Go through the entries below and copy each line containing the word "computer".

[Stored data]
--------
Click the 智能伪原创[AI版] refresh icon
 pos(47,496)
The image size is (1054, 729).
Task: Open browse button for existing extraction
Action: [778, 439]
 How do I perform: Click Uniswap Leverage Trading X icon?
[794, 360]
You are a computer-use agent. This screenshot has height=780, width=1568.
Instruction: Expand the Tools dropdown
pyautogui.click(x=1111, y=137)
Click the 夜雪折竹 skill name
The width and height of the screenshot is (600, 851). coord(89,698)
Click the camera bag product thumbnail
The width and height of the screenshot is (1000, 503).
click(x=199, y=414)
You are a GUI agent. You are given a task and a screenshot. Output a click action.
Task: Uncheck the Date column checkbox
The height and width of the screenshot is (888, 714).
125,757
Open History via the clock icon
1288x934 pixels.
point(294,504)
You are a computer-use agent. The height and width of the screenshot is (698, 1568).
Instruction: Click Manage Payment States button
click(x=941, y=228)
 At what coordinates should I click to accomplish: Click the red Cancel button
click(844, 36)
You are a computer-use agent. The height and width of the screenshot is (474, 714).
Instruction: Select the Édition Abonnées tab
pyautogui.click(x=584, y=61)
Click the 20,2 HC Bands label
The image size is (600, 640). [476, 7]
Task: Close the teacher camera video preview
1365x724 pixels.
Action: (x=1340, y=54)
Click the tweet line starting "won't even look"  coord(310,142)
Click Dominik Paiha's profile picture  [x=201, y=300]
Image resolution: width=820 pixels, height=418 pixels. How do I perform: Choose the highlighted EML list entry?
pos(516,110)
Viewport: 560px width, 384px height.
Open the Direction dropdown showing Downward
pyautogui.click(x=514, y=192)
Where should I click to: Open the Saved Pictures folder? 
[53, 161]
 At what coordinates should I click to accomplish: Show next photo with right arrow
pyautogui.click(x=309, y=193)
--------
__Finished exercise__
You are a computer-use agent. This screenshot has height=780, width=1568.
You are a computer-use agent. The height and width of the screenshot is (698, 1568).
You are a computer-use agent. The height and width of the screenshot is (474, 714).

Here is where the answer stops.